Przyjaźń artystów rozpoczęła się pod koniec lat 60. ubiegłego wieku. Wodecki akompaniował wówczas Demarczyk. Uważana za jedną z największych gwiazd polskiej sceny, pozwoliła wypłynąć na szerokie wody mniej znanemu muzykowi. Wraz z zakończeniem kariery Demarczyk zakończyła również znajomość z gwiazdami estrady, w tym z Wodeckim.
- Nawet nie wiem, gdzie mieszka. Poukładała sobie świat według własnych zasad. Zawsze była jedyna w swoim rodzaju - mówił w jednym z wywiadów pan Zbyszek.

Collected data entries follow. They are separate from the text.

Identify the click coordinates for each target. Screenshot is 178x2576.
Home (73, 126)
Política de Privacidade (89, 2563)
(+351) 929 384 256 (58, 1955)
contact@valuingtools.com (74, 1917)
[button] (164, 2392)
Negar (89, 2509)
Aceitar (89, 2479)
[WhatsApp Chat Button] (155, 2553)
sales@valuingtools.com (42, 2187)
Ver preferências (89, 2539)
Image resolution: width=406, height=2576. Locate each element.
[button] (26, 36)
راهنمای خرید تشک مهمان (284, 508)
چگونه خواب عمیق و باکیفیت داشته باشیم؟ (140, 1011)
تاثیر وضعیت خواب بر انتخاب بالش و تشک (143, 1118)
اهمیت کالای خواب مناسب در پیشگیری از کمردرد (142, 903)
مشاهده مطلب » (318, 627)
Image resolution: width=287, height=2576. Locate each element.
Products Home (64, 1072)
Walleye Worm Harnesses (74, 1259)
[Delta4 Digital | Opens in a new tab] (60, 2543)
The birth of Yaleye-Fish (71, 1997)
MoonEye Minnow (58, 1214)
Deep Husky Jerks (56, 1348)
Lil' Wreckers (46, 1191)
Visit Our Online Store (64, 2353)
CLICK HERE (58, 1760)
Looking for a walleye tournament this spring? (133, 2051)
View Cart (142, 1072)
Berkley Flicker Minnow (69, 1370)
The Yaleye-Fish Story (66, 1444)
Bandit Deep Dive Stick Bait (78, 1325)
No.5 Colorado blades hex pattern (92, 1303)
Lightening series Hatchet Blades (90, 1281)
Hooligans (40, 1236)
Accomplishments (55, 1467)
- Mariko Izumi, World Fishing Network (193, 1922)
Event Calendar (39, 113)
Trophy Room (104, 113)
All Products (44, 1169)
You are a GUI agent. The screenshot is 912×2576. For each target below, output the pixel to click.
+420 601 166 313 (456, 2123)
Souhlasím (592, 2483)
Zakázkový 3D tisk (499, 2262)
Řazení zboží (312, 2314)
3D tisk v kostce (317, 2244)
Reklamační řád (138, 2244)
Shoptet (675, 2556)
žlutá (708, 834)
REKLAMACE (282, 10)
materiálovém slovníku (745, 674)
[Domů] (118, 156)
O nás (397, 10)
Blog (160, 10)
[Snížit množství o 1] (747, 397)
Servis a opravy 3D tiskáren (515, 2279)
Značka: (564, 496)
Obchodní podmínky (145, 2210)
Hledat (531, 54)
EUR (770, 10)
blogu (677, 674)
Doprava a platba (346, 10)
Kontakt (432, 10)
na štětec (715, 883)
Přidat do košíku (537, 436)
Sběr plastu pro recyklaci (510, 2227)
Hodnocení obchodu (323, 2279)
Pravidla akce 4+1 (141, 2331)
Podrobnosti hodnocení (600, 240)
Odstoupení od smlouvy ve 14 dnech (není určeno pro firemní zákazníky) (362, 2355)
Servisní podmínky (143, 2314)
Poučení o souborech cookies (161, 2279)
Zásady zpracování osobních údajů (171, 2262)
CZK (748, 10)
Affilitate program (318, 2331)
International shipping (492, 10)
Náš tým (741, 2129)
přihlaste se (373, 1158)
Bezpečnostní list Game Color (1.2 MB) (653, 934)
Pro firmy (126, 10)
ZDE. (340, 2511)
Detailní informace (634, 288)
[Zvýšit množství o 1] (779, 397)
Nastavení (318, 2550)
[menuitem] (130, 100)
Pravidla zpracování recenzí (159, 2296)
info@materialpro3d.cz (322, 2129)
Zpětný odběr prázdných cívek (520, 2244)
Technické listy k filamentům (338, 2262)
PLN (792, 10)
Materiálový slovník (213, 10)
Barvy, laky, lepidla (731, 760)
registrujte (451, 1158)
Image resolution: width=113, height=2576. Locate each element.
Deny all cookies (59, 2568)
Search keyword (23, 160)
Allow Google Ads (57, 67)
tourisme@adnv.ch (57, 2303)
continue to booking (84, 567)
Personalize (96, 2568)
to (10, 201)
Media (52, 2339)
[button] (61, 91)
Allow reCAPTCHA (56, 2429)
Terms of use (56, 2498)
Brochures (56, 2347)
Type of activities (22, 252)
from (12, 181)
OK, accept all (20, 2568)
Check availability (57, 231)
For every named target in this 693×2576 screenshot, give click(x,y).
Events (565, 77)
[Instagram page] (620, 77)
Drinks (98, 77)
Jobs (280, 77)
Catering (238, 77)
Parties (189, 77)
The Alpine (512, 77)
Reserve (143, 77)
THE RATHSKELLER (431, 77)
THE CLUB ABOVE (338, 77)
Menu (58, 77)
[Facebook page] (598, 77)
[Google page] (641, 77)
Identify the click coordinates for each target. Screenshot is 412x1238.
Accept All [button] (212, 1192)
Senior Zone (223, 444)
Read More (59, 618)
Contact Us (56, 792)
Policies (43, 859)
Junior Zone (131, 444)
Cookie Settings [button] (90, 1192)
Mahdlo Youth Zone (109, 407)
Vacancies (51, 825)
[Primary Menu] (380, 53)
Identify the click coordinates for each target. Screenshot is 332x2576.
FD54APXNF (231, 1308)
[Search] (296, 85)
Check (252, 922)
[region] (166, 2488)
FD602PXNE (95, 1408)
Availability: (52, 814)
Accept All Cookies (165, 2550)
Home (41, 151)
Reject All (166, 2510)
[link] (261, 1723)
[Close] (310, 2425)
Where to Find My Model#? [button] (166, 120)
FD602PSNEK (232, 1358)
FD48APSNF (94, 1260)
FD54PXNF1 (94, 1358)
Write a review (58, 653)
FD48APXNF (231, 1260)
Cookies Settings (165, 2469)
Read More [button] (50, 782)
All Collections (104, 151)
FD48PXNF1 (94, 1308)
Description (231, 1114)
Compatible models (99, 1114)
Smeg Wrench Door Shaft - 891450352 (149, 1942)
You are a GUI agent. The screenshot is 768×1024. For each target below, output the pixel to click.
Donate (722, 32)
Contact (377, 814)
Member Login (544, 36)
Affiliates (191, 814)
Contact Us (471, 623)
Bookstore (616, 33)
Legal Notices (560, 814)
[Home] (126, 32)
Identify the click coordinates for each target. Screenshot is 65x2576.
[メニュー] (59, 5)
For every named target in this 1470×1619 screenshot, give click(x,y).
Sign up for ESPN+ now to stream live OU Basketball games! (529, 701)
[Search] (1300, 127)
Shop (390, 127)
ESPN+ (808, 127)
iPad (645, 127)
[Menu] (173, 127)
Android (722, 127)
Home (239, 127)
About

Artystka nie umiała jednak potraktować obojętnie śmierci swojego dawnego przyjaciela. Już wcześniej była gotowa opuścić swoją samotnię w Wieliczce na wieść o chorobie Wodeckiego. Chciała przyjechać do szpitala, ale już nie zdążyła. Mimo to na pogrzebie się nie zjawiła. - Ewa jest oburzona faktem, że Zbigniewa nie pochowano tam, gdzie jego miejsce. Aleja Zasłużonych to jedyne miejsce godne tak wielkiego artysty. Jej zdaniem Wodecki był niezwykłą osobą i zasługiwał na godne siebie miejsce i w pełni ją popieram - mówi nam przyjaciel gwiazdy, dziennikarz Bohdan Gadomski.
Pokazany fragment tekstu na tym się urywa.